I never would have thought of it that way, Shroom... Thanks. I will consider that in my next proposal.


----------



## caterchef (Oct 12, 2009)

You are safe, I would not compete with you in todays market with the staff that's available, my maximum is 500, minimum 100.
I have done as high as 5000 with 50 double sided buffet lines but not anymore. I didn't move to Florida to become grey-headed (only my beard is grey.) And I don't pay storage.
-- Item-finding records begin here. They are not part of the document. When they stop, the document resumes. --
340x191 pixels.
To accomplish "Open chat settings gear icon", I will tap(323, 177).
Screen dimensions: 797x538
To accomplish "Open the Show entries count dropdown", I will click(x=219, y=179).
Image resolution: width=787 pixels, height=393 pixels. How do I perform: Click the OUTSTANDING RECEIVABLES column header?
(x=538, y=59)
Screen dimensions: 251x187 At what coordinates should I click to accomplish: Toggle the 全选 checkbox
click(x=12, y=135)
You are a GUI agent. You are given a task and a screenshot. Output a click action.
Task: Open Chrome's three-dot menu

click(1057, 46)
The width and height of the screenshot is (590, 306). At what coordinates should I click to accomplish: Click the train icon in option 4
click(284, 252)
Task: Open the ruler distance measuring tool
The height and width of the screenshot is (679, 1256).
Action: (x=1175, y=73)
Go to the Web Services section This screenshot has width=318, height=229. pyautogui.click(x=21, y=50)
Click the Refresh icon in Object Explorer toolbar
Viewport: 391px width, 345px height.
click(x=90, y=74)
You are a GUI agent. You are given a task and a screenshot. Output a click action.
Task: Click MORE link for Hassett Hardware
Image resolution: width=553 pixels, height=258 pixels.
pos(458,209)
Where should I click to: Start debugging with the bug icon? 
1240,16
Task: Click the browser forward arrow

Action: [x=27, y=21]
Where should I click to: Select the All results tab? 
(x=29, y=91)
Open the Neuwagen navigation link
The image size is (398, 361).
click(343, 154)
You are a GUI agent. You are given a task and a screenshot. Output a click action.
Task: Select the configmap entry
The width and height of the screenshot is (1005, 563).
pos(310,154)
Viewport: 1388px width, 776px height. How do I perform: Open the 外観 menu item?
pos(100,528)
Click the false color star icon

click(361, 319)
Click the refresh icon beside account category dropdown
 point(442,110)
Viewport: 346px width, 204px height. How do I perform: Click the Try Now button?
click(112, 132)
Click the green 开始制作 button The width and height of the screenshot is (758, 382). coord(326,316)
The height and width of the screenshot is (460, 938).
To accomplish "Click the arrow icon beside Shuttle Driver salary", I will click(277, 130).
And Shroomgirl: The food is sold at my cost and sometime we'll shop together and the cooking is done on and off premises. I get Mike's Catering Mag. also but, then I don't always agree with everything that is printed anyway.:thumb:


----------



## shroomgirl (Aug 11, 2000)

interesting how we all have chosen different ways to price....that's why I started this thread.


----------



## nichole (Sep 16, 2009)

Agree with you shroomgirl. But it must be better if you cook and has the skill to handle kitchen in any cost.


----------



## shroomgirl (Aug 11, 2000)

why? there are many talented cooks out there.....my dear friend Brian Young is on the phone & computer, when he's not out doing site visits or shmuzzing.....he's got full time kitchen staff as well as a huge event staff list.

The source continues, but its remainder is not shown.